— Start of EXERCISE MATERIAL —
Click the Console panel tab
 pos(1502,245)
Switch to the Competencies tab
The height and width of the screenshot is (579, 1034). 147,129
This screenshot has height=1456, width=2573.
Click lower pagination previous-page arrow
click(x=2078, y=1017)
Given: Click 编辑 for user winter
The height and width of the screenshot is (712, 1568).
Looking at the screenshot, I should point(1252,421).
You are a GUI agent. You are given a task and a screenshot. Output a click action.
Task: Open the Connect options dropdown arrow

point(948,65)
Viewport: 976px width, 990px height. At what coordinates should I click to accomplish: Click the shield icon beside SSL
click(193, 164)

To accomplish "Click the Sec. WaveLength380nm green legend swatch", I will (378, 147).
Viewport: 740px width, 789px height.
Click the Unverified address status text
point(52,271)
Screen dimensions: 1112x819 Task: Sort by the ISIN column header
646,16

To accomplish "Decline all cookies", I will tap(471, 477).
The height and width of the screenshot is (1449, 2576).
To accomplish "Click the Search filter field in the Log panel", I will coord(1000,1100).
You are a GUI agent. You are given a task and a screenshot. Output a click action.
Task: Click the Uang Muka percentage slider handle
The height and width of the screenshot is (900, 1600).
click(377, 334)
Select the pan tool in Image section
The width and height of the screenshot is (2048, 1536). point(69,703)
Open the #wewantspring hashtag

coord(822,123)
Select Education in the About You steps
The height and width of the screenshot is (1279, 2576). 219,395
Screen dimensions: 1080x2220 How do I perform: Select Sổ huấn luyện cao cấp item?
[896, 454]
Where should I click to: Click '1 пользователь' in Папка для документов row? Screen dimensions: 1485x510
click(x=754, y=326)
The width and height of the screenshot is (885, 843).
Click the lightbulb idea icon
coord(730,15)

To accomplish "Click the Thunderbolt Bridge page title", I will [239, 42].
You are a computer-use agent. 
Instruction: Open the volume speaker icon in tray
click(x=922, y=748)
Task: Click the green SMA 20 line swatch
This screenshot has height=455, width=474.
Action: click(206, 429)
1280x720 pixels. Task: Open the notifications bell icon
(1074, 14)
— End of EXERCISE MATERIAL —
Update all of the material above by changing every "Viewport" to "Window size". Keep everything else the same.

Click the Console panel tab
 pos(1502,245)
Switch to the Competencies tab
The height and width of the screenshot is (579, 1034). 147,129
This screenshot has height=1456, width=2573.
Click lower pagination previous-page arrow
click(x=2078, y=1017)
Given: Click 编辑 for user winter
The height and width of the screenshot is (712, 1568).
Looking at the screenshot, I should point(1252,421).
You are a GUI agent. You are given a task and a screenshot. Output a click action.
Task: Open the Connect options dropdown arrow

point(948,65)
Window size: 976px width, 990px height. At what coordinates should I click to accomplish: Click the shield icon beside SSL
click(193, 164)

To accomplish "Click the Sec. WaveLength380nm green legend swatch", I will (378, 147).
Window size: 740px width, 789px height.
Click the Unverified address status text
point(52,271)
Screen dimensions: 1112x819 Task: Sort by the ISIN column header
646,16

To accomplish "Decline all cookies", I will tap(471, 477).
The height and width of the screenshot is (1449, 2576).
To accomplish "Click the Search filter field in the Log panel", I will coord(1000,1100).
You are a GUI agent. You are given a task and a screenshot. Output a click action.
Task: Click the Uang Muka percentage slider handle
The height and width of the screenshot is (900, 1600).
click(377, 334)
Select the pan tool in Image section
The width and height of the screenshot is (2048, 1536). point(69,703)
Open the #wewantspring hashtag

coord(822,123)
Select Education in the About You steps
The height and width of the screenshot is (1279, 2576). 219,395
Screen dimensions: 1080x2220 How do I perform: Select Sổ huấn luyện cao cấp item?
[896, 454]
Where should I click to: Click '1 пользователь' in Папка для документов row? Screen dimensions: 1485x510
click(x=754, y=326)
The width and height of the screenshot is (885, 843).
Click the lightbulb idea icon
coord(730,15)

To accomplish "Click the Thunderbolt Bridge page title", I will [239, 42].
You are a computer-use agent. 
Instruction: Open the volume speaker icon in tray
click(x=922, y=748)
Task: Click the green SMA 20 line swatch
This screenshot has height=455, width=474.
Action: click(206, 429)
1280x720 pixels. Task: Open the notifications bell icon
(1074, 14)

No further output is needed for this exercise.